Management of Prenatally Diagnosed Isolated Right Aortic Arch (ARCADE)

Study Description
Brief Summary:

The existence of a right aortic arch integrates nosologically into the group of aortic vascular arch anomalies. In the majority of cases, a right aortic arch is associated with cono-truncal congenital heart diseases (CHD), such as tetralogy of Fallot, pulmonary atresia with ventricular septal defect, and truncus arteriosus. Sometimes, a right aortic arch can be isolated, with an incidence of 0.05% to 0.1 %. Therefore, an assessment of the anatomy is necessary because an isolated right aortic arch can be associated with an encircling aortic arch anomaly and may subsequently have a functional repercussion, creating a digestive obstacle (oesophageal compression) and/or a respiratory obstacle (tracheal compression).

Furthermore, indications for surgery in this type of abnormalities are not well-established.

The diagnosis of a vascular artery anomaly is currently mostly made prenatally, with increasing diagnostic accuracy. Indeed, the application of the "3VT view" (e.g. three vessels and tracheae view) in routine prenatal sonographic screening for CHD has contributed to a better identification of such anomalies.
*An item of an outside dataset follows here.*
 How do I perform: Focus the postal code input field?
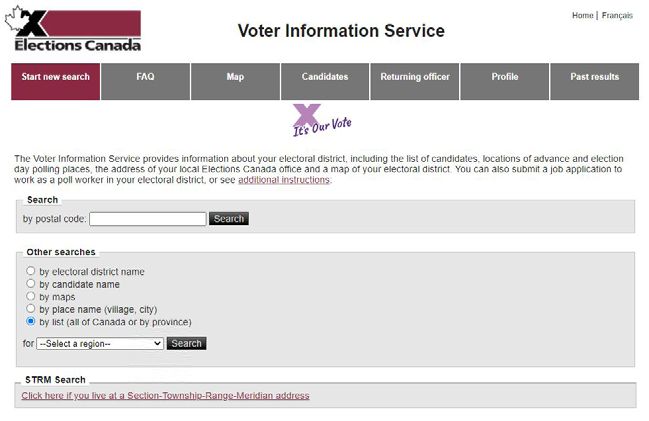point(148,219)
Prenatal diagnosis of an isolated right aortic arch involves the identification of the following aspects: the existence of a left ductus arteriosus may relate to an increased risk of an encircling aortic arch anomaly at birth; the analysis of the different vessels of the aortic arch, which can be difficult because of the fetal circulation and the maternal-fetal conditions of the examination; and the absence of a thymus, which suggests the existence of a genetic anomaly, such as DiGeorge syndrome.

After birth, the evaluation of the functional repercussion of the anomaly remains complex. The incidence of secondary symptoms to encircling abnormalities is estimated at 25%, but varies according to the anomaly: it is very frequent in case of a double aortic arch, variable in case of a right aortic arch with left ductus arteriosus (from 9% to 47% in the literature), absent in case of right aortic arch with right ductus arteriosus. Postnatal echocardiography can only assess the existence of a right aortic arch and check ductus arteriosus closure. The complete anatomical diagnosis of a vascular artery anomaly can only be made by slice cardiac imaging (CT scan or MRI), but in practice these examinations are not routinely performed in the absence of neonatal symptoms.

The aim of this study is to evaluate the accuracy of prenatally diagnosed isolated right aortic arch in terms of anatomy and functional prognosis.

The secondary aims are :

  • to specify the association of an isolated right aortic arch with a genetic anomaly,
  • to define the role of CT scan in children prenatally diagnosed with right aortic arch, in terms of diagnosis, prognosis and follow-up,
  • to evaluate the incidence of respiratory and digestive complications in the first year of life,
  • to evaluate the indications for surgical management during the first year of life.

Condition or disease
Isolated Right Aortic Arch

Detailed Description:

Retrospective (from 2010 to 2019), multicentre, observational study carried out in the French national M3C network (complex CHD expert centers).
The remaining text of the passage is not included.